Provided data:
*** Begin section ***

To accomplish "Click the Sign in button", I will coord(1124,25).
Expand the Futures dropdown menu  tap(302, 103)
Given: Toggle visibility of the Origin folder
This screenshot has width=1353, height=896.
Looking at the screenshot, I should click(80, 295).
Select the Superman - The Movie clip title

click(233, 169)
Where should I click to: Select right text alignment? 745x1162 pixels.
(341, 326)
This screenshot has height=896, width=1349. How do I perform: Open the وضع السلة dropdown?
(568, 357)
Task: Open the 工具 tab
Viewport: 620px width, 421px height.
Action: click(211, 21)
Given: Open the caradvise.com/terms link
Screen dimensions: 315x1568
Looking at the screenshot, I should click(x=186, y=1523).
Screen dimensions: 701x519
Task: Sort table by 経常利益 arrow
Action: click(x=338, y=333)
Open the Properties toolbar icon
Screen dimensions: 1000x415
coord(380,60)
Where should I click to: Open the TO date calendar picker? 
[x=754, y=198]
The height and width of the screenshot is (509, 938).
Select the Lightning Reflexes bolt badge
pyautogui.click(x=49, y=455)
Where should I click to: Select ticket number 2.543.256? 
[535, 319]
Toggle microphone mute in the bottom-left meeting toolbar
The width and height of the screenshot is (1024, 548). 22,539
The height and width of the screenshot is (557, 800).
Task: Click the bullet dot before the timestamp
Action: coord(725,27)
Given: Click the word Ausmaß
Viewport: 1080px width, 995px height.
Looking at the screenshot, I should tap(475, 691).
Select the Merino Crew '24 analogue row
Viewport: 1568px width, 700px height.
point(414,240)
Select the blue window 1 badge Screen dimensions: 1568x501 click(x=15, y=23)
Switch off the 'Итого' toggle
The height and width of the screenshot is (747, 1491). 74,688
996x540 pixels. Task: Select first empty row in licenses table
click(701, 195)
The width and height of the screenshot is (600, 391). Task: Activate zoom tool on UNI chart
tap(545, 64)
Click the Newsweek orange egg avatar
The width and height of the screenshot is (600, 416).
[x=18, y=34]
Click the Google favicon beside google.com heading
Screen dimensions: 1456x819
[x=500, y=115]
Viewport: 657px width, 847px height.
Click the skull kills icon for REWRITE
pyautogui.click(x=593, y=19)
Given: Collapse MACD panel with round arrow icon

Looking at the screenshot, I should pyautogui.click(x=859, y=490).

*** End section ***

Task to carry out: From the data above, copy each line exactly.

Problem solution:
To accomplish "Click the Sign in button", I will coord(1124,25).
Expand the Futures dropdown menu  tap(302, 103)
Given: Toggle visibility of the Origin folder
This screenshot has width=1353, height=896.
Looking at the screenshot, I should click(80, 295).
Select the Superman - The Movie clip title

click(233, 169)
Where should I click to: Select right text alignment? 745x1162 pixels.
(341, 326)
This screenshot has height=896, width=1349. How do I perform: Open the وضع السلة dropdown?
(568, 357)
Task: Open the 工具 tab
Viewport: 620px width, 421px height.
Action: click(211, 21)
Given: Open the caradvise.com/terms link
Screen dimensions: 315x1568
Looking at the screenshot, I should click(x=186, y=1523).
Screen dimensions: 701x519
Task: Sort table by 経常利益 arrow
Action: click(x=338, y=333)
Open the Properties toolbar icon
Screen dimensions: 1000x415
coord(380,60)
Where should I click to: Open the TO date calendar picker? 
[x=754, y=198]
The height and width of the screenshot is (509, 938).
Select the Lightning Reflexes bolt badge
pyautogui.click(x=49, y=455)
Where should I click to: Select ticket number 2.543.256? 
[535, 319]
Toggle microphone mute in the bottom-left meeting toolbar
The width and height of the screenshot is (1024, 548). 22,539
The height and width of the screenshot is (557, 800).
Task: Click the bullet dot before the timestamp
Action: coord(725,27)
Given: Click the word Ausmaß
Viewport: 1080px width, 995px height.
Looking at the screenshot, I should tap(475, 691).
Select the Merino Crew '24 analogue row
Viewport: 1568px width, 700px height.
point(414,240)
Select the blue window 1 badge Screen dimensions: 1568x501 click(x=15, y=23)
Switch off the 'Итого' toggle
The height and width of the screenshot is (747, 1491). 74,688
996x540 pixels. Task: Select first empty row in licenses table
click(701, 195)
The width and height of the screenshot is (600, 391). Task: Activate zoom tool on UNI chart
tap(545, 64)
Click the Newsweek orange egg avatar
The width and height of the screenshot is (600, 416).
[x=18, y=34]
Click the Google favicon beside google.com heading
Screen dimensions: 1456x819
[x=500, y=115]
Viewport: 657px width, 847px height.
Click the skull kills icon for REWRITE
pyautogui.click(x=593, y=19)
Given: Collapse MACD panel with round arrow icon

Looking at the screenshot, I should pyautogui.click(x=859, y=490).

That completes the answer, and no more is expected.